These hypothetical questions are useless. We all have our cross to bear in this life. Some have a harder life, others a much easier one. I cannot possibly imagine what they go through so I won't even try to. But I will speak formy self interest which is that drones should continue unless army wants to do something.



Umer Yamin said:


> https://www.facebook.com/photo.php?v=618904381482003&set=vb.363898649737&type=2&theater
> Do watch the video people.
> 
> What about the innocent people being killed by the drones? What makes you think that drones are really effective, like their intelligence is accurate or not?
> ...


Sorry dude, can't watch Hamid Mir even for a second.
America has a really weird policy. They say that each adult killed by a drone strike automatically becomes an enemy combatant, so you never know how many innocent people actually died.
Al-qaeda hasn't finished . They have mutated and devolved. They have people fighting in Syria and last I heard they were in Yemen. Some sympathisers of theirs are in those areas who can invite them over any time, which is what scares america.


----------



## tamoor (Oct 3, 2013)

SonnenSays said:


> These hypothetical questions are useless. We all have our cross to bear in this life. Some have a harder life, others a much easier one. I cannot possibly imagine what they go through so I won't even try to. But I will speak formy self interest which is that drones should continue unless army wants to do something.
> 
> 
> 
> ...


I hope you are not talking about the christian cross when you said about the crosses we bare in our lives.And drone is a shame man.Its not ours but america comes and goes out as if it was their territory.If that happened for a moment with any other country in the world their nation would not tolerate it.It is said that they did that once with china,not attack but just as a spy.China forced to land the drone and then made america beg for it.
And army is not holding back it is held back by the government.


----------



## Umer Yamin (Oct 2, 2013)

SonnenSays said:


> These hypothetical questions are useless. We all have our cross to bear in this life. Some have a harder life, others a much easier one. I cannot possibly imagine what they go through so I won't even try to. But I will speak formy self interest which is that drones should continue unless army wants to do something.
> 
> 
> 
> ...


Even the American officials do not consider Al Qaeda as a threat anymore.


----------



## SonnenSays (Oct 27, 2013)

tamoor said:


> I hope you are not talking about the christian cross when you said about the crosses we bare in our lives.And drone is a shame man.Its not ours but america comes and goes out as if it was their territory.If that happened for a moment with any other country in the world their nation would not tolerate it.It is said that they did that once with china,not attack but just as a spy.China forced to land the drone and then made america beg for it.
> And army is not holding back it is held back by the government.

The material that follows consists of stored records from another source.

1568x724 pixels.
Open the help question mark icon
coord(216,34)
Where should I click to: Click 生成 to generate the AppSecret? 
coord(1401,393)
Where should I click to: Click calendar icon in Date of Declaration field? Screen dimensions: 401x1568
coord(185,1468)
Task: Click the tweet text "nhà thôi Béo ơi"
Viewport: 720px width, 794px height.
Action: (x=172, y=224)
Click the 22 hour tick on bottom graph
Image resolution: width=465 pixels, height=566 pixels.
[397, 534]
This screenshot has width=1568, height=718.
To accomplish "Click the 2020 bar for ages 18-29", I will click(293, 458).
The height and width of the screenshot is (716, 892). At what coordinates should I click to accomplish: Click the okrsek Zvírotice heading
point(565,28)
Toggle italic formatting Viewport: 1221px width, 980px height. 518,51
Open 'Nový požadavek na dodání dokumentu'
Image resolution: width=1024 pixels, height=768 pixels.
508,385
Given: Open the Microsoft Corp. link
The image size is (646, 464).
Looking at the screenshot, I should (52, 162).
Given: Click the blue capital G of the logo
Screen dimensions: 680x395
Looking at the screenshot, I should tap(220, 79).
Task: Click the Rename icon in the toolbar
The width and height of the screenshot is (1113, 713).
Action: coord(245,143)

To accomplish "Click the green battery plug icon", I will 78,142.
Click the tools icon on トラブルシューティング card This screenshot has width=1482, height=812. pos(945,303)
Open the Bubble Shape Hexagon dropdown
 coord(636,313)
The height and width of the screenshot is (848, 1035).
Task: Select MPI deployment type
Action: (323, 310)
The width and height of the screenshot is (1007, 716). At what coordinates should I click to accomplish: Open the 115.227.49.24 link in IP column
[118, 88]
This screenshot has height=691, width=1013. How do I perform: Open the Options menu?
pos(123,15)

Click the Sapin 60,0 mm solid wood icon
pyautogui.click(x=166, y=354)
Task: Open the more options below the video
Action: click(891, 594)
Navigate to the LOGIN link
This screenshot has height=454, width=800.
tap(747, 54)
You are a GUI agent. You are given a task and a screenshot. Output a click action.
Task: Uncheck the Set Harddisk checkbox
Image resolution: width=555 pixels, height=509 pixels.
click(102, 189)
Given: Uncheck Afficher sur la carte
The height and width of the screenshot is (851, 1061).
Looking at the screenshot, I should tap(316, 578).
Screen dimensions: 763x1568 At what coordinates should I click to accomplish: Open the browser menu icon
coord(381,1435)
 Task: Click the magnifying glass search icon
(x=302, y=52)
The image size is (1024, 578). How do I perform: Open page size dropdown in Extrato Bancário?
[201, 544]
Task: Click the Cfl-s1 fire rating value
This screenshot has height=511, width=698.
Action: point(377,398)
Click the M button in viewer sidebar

Cross to bare is a part of speech.
America is in China's debt and China doesn't have a terrorism problem. They also have competent law enforcement agencies. 



Umer Yamin said:


> Even the American officials do not consider Al Qaeda as a threat anymore.


Don't know which experts you are talking about, everyone is still cautious about Al-Qaeda. They also have started like this franchise thing so it gets difficult to tell what is al-qaeda and what isn't.


----------



## tamoor (Oct 3, 2013)

SonnenSays said:


> Cross to bare is a part of speech.
> America is in China's debt and China doesn't have a terrorism problem. They also have competent law enforcement agencies.
> 
> 
> Don't know which experts you are talking about, everyone is still cautious about Al-Qaeda. They also have started like this franchise thing so it gets difficult to tell what is al-qaeda and what isn't.


You are not being logical here.this issue was before america came in debt.Also if someone a stranger come and goes into your house and messes your garden or messes up your house.Would you respect him or sue him.


----------



## SonnenSays (Oct 27, 2013)

tamoor said:


> You are not being logical here.this issue was before america came in debt.Also if someone a stranger come and goes into your house and messes your garden or messes up your house.Would you respect him or sue him.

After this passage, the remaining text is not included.